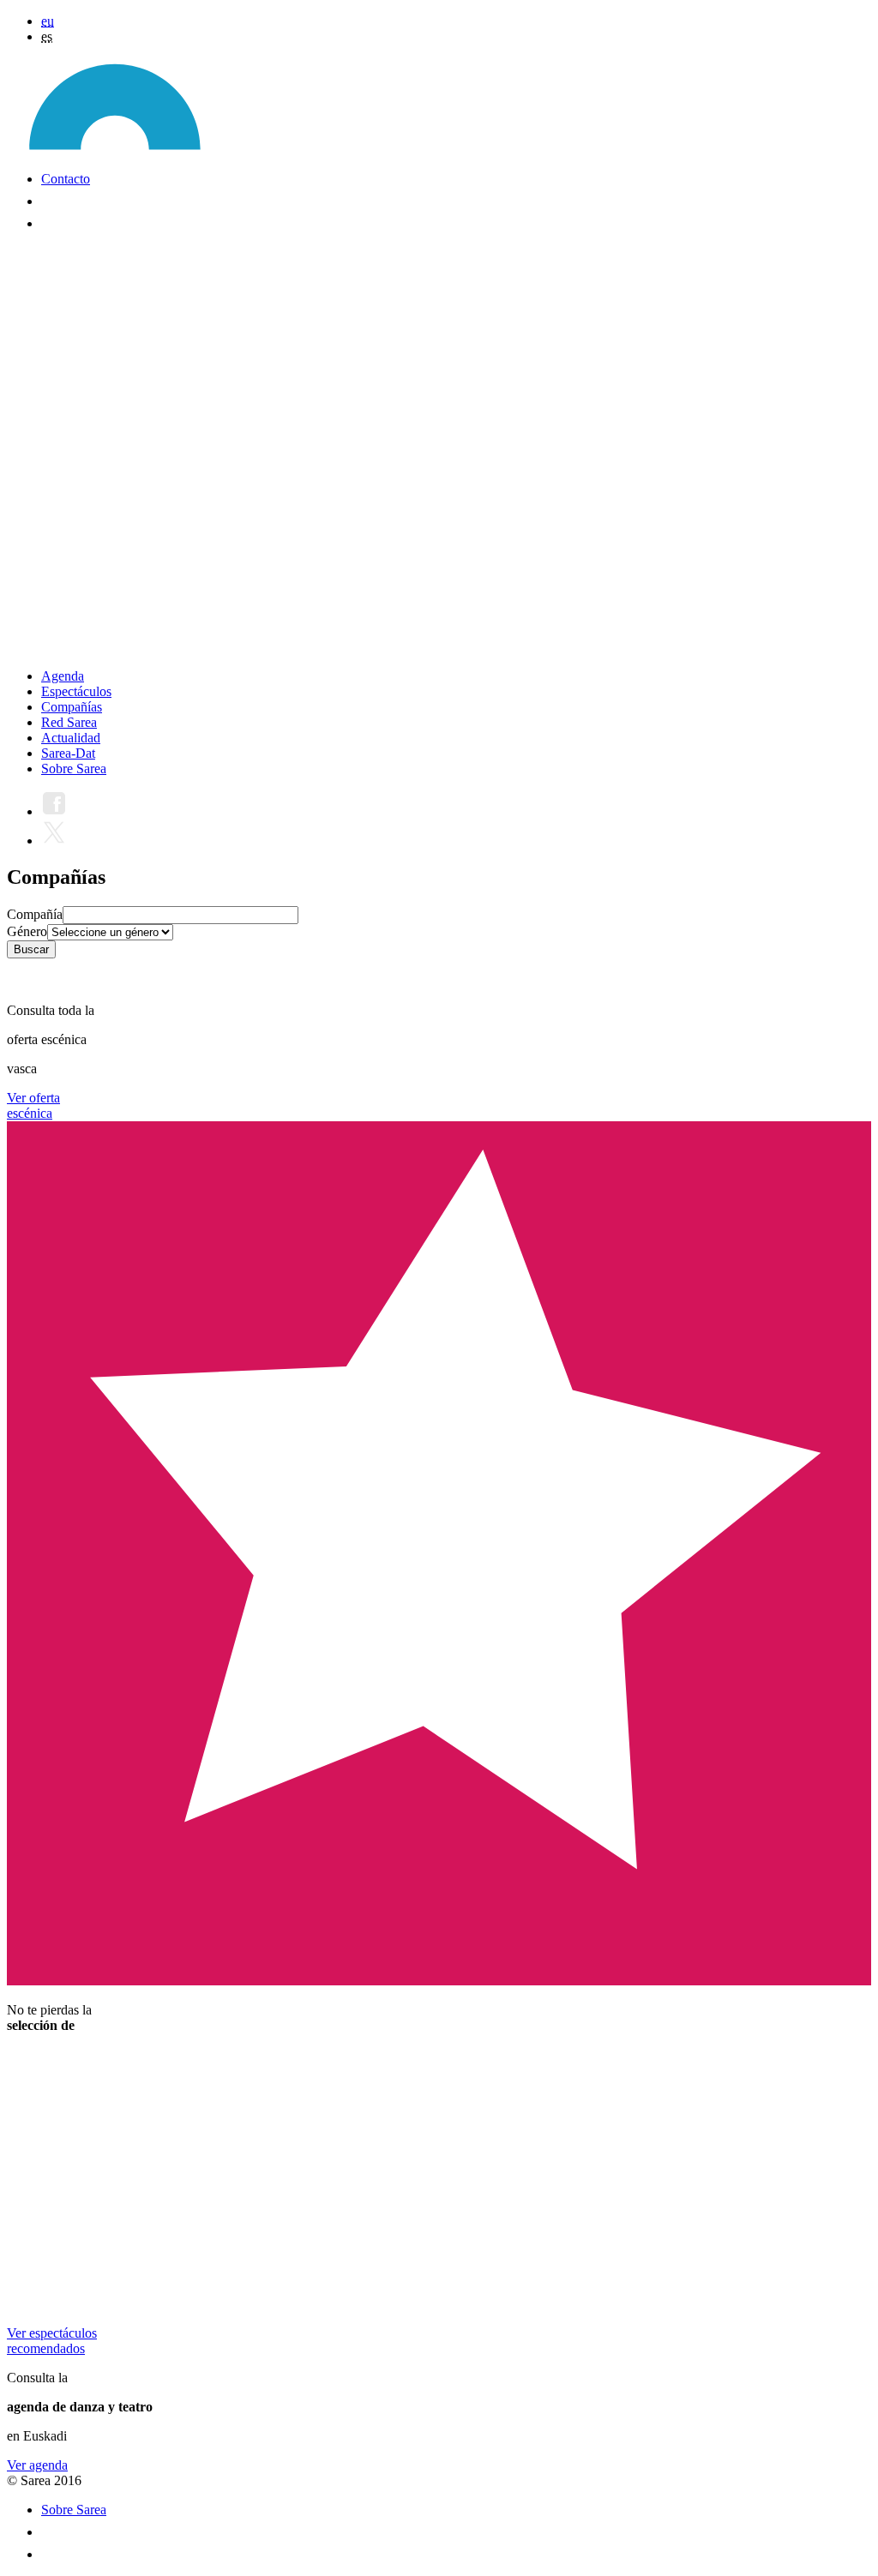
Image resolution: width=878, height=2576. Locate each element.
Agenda (62, 676)
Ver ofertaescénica (33, 1105)
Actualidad (70, 737)
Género (27, 931)
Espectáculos (76, 691)
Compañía (35, 914)
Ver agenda (37, 2465)
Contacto (65, 178)
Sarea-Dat (68, 753)
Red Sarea (69, 722)
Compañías (71, 707)
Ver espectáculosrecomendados (52, 2341)
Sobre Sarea (73, 768)
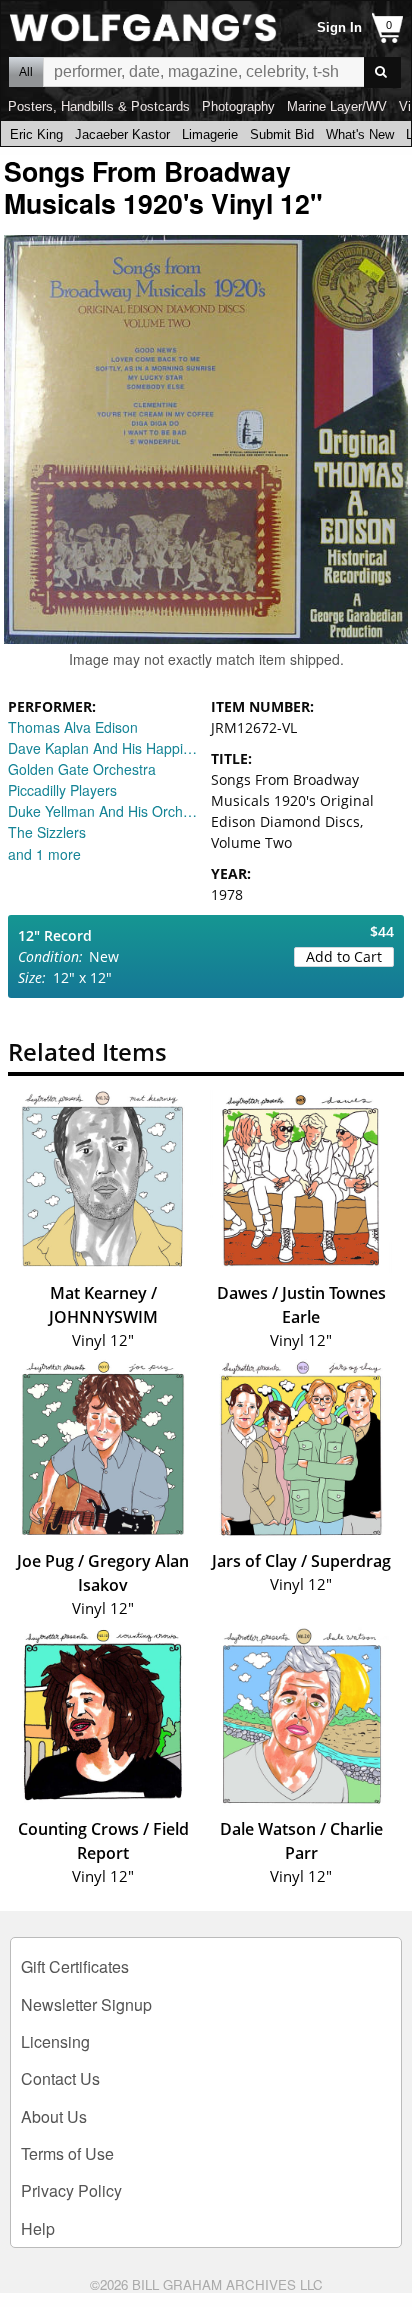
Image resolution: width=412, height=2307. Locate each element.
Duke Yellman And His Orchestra (104, 811)
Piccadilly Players (62, 790)
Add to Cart (344, 956)
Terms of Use (67, 2153)
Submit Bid (282, 134)
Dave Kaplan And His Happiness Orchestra (104, 748)
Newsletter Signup (86, 2004)
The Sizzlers (47, 832)
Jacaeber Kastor (122, 134)
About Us (54, 2116)
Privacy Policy (71, 2190)
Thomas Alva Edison (73, 727)
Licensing (55, 2041)
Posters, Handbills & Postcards (99, 106)
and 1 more (44, 854)
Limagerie (210, 134)
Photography (238, 106)
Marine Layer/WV (337, 106)
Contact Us (60, 2078)
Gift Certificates (75, 1966)
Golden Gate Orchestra (82, 769)
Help (38, 2228)
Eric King (36, 134)
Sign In (339, 27)
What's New (360, 134)
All (26, 72)
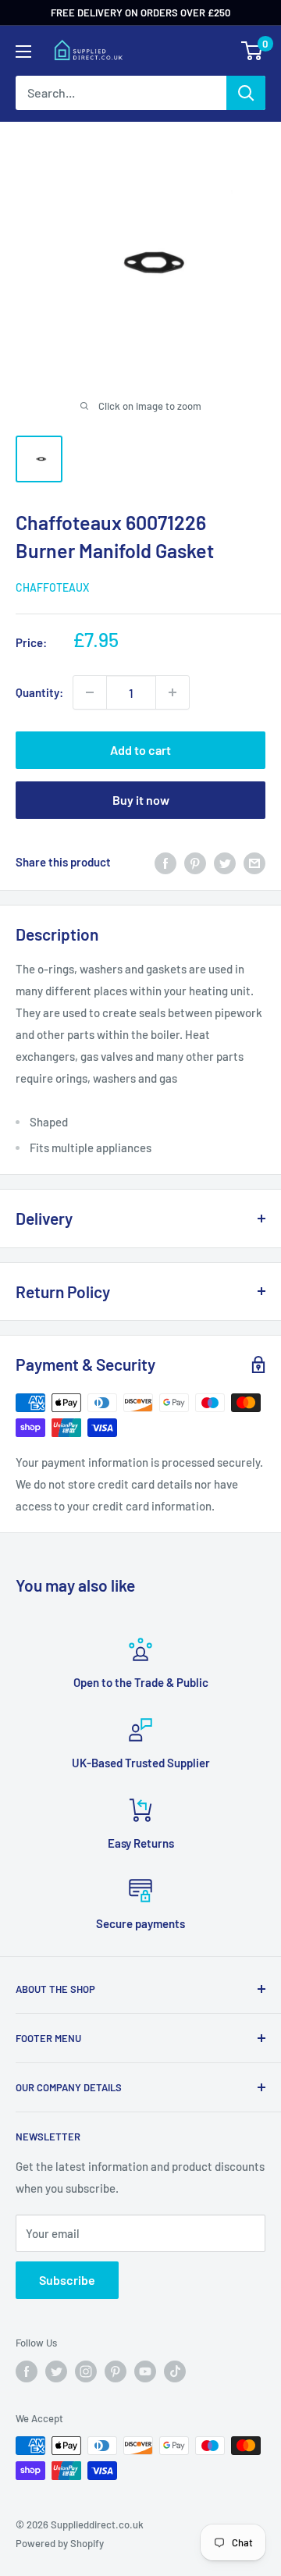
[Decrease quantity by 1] (89, 692)
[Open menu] (23, 51)
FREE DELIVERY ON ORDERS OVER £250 (140, 12)
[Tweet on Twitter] (225, 861)
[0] (252, 50)
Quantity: (39, 692)
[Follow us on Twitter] (56, 2371)
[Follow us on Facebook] (26, 2371)
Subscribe (67, 2279)
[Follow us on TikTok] (175, 2371)
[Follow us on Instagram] (86, 2371)
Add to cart (140, 749)
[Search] (245, 93)
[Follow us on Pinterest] (115, 2371)
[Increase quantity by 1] (172, 692)
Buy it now (140, 799)
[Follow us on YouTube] (145, 2371)
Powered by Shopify (60, 2543)
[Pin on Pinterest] (195, 861)
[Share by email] (254, 861)
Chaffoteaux (52, 587)
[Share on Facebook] (165, 861)
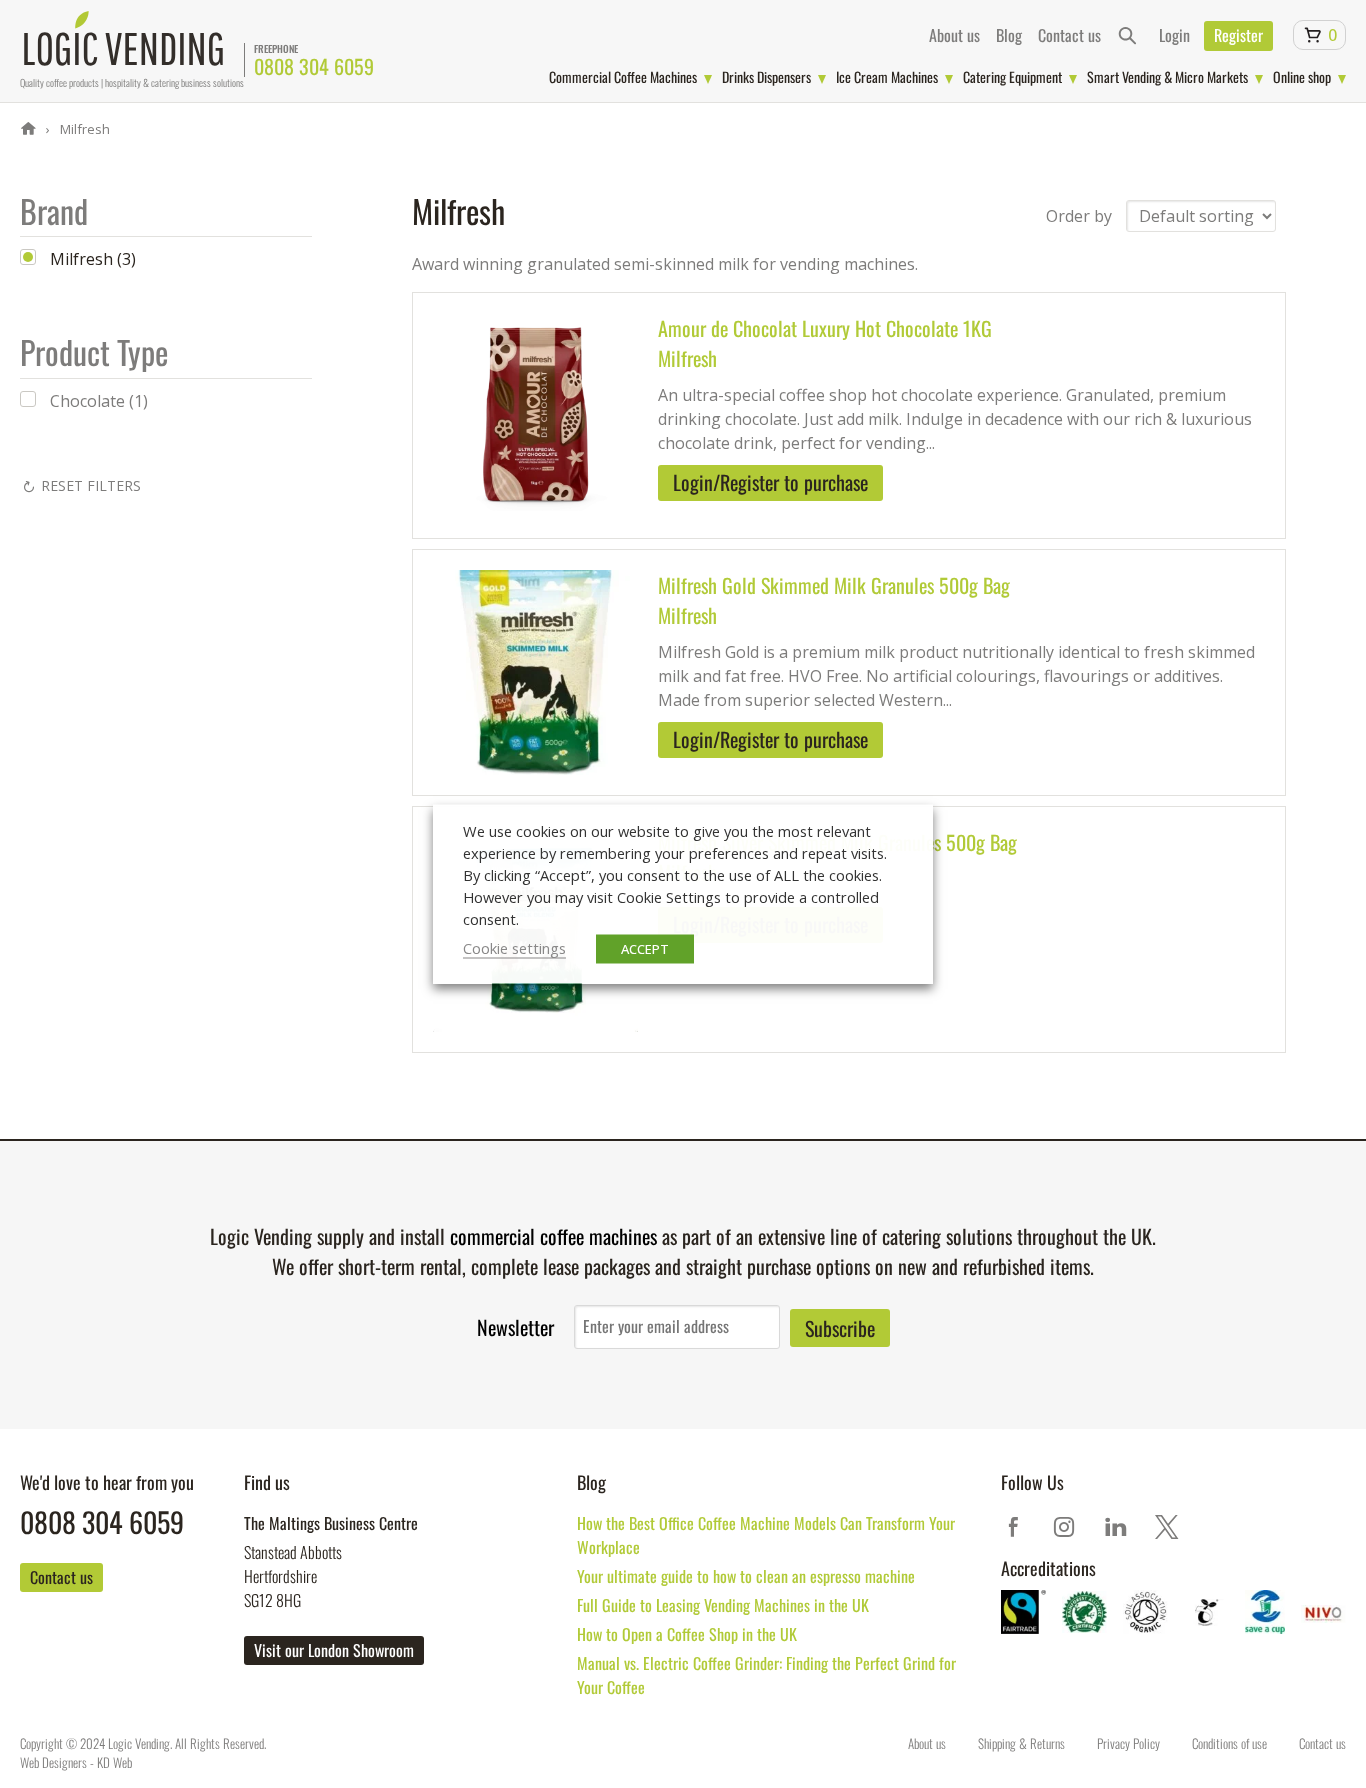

◆ **TASK DIRECTIONS**
Print the lines from the beginning of the records up to and including the line containing "Piccadilly Players (62, 790)", word for word, with no pictures.

◆ **THE COMPLETED TASK**
Image resolution: width=878, height=2576. Locate each element.
Agenda (62, 676)
Ver ofertaescénica (33, 1105)
Actualidad (70, 737)
Género (27, 931)
Espectáculos (76, 691)
Compañía (35, 914)
Ver agenda (37, 2465)
Contacto (65, 178)
Sarea-Dat (68, 753)
Red Sarea (69, 722)
Compañías (71, 707)
Ver espectáculosrecomendados (52, 2341)
Sobre Sarea (73, 768)
Image resolution: width=412, height=2307. Locate each element.
Duke Yellman And His Orchestra (104, 811)
Piccadilly Players (62, 790)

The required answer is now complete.